--- Begin Records for the task ---

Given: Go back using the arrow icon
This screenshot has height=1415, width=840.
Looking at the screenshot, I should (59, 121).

--- End Records for the task ---
--- Begin Records for the task ---

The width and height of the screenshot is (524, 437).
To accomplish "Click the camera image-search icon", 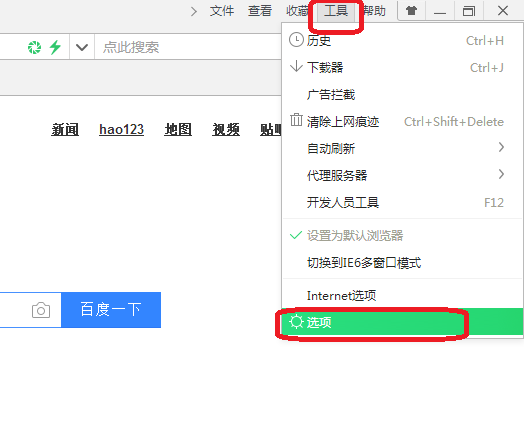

--- End Records for the task ---
--- Begin Records for the task ---

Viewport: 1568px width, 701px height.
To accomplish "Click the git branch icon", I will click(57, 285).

--- End Records for the task ---

> **Exercise aim**:
Copy the items between the lines holding "Given: Go back using the arrow icon" and "Looking at the", inclusive, reproducing them exactly.

> **Result of this task**:
Given: Go back using the arrow icon
This screenshot has height=1415, width=840.
Looking at the screenshot, I should (59, 121).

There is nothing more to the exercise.